* Exercise brief: Check every line of the data below for the word "Toggle". Copy the ones that have it.

* Exercise materials:
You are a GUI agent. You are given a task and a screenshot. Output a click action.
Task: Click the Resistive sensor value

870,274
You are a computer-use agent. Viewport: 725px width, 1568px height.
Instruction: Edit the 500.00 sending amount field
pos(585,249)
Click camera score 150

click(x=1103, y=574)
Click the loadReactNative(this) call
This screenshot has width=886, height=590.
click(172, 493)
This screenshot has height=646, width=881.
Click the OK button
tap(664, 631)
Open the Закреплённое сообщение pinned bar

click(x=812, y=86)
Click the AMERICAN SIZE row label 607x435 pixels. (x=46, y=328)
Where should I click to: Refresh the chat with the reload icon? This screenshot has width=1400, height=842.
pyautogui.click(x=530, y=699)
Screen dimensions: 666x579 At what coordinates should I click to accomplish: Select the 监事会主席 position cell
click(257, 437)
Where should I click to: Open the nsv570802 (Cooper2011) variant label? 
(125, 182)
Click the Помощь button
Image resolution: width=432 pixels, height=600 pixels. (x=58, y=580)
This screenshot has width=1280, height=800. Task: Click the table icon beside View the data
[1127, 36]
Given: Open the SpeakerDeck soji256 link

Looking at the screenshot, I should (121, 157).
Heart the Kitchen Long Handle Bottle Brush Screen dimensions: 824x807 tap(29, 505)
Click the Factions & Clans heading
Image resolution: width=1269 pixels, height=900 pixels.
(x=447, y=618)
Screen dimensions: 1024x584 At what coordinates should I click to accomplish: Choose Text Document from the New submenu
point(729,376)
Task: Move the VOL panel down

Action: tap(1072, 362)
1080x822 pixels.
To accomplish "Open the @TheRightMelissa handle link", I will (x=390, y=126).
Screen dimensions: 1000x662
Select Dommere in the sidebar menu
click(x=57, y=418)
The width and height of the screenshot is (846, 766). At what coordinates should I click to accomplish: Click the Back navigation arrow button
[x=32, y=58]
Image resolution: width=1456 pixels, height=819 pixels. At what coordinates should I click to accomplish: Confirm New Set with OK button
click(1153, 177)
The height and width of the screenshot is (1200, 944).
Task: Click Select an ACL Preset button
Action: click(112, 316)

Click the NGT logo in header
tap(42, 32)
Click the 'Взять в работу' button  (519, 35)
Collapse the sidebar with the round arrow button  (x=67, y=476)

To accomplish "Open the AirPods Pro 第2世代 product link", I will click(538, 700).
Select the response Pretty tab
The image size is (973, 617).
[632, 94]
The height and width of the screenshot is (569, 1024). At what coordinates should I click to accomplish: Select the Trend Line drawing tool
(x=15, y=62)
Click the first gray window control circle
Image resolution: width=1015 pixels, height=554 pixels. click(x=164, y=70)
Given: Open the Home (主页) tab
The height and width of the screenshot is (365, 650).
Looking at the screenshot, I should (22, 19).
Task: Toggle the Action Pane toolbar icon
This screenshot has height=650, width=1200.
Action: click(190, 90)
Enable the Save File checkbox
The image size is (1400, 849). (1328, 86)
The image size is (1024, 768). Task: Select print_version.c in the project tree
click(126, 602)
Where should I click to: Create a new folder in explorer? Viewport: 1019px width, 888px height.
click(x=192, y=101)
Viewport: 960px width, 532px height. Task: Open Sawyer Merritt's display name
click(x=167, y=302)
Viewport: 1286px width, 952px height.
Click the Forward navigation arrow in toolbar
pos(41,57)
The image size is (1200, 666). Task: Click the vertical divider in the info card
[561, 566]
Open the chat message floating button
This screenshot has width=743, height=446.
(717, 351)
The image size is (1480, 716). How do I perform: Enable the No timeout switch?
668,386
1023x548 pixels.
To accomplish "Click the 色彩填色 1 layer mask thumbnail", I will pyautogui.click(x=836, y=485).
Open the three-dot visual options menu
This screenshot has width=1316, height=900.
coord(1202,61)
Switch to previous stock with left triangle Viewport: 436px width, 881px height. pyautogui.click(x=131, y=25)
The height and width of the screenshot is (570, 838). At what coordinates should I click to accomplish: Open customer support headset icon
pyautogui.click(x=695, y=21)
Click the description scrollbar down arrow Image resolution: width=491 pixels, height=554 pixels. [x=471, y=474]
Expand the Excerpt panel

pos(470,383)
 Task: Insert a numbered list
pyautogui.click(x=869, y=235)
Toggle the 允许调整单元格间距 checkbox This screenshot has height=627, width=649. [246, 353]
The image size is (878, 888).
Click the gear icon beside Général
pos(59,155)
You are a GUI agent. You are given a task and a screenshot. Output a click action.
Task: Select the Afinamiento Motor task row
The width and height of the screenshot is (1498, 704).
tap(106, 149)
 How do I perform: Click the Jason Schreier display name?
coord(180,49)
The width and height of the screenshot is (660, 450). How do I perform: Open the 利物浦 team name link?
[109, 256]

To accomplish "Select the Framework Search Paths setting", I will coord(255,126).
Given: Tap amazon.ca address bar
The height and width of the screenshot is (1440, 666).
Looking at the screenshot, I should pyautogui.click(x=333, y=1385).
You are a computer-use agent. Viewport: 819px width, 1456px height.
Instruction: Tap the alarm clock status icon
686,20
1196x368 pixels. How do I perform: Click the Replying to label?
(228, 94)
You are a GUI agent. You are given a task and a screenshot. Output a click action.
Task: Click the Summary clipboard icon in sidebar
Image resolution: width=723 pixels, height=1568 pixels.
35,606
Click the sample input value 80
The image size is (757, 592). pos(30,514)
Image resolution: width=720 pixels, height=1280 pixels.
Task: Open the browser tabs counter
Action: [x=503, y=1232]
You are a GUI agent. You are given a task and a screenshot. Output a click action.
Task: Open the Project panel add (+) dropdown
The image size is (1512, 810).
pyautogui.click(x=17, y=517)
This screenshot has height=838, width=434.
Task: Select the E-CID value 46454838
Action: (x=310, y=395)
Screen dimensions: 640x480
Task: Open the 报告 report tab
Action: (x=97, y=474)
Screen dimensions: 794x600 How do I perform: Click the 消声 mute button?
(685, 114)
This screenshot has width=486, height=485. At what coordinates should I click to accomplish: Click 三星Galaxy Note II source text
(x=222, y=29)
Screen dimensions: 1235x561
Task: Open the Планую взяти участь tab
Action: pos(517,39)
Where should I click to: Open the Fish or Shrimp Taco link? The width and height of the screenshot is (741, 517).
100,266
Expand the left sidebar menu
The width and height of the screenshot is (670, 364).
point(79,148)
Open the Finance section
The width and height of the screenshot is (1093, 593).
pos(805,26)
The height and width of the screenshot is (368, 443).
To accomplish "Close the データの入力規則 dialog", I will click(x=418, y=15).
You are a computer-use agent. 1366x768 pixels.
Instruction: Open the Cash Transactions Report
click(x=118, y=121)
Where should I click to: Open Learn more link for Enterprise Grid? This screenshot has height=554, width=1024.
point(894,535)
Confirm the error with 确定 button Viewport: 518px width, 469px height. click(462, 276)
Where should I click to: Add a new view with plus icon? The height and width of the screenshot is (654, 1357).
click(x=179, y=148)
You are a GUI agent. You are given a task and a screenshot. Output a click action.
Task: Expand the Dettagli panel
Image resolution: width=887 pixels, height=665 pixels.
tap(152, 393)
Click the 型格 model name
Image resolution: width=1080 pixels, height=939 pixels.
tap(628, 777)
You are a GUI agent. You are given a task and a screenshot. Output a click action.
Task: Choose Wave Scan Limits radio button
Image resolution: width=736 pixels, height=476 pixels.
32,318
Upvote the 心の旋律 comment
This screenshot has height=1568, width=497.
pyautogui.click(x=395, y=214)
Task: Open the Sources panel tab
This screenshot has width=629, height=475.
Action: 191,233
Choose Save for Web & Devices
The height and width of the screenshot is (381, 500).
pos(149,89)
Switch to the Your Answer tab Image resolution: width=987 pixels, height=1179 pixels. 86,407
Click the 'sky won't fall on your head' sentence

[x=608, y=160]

* Response box:
Task: Toggle the Action Pane toolbar icon
Toggle the 允许调整单元格间距 checkbox This screenshot has height=627, width=649. [246, 353]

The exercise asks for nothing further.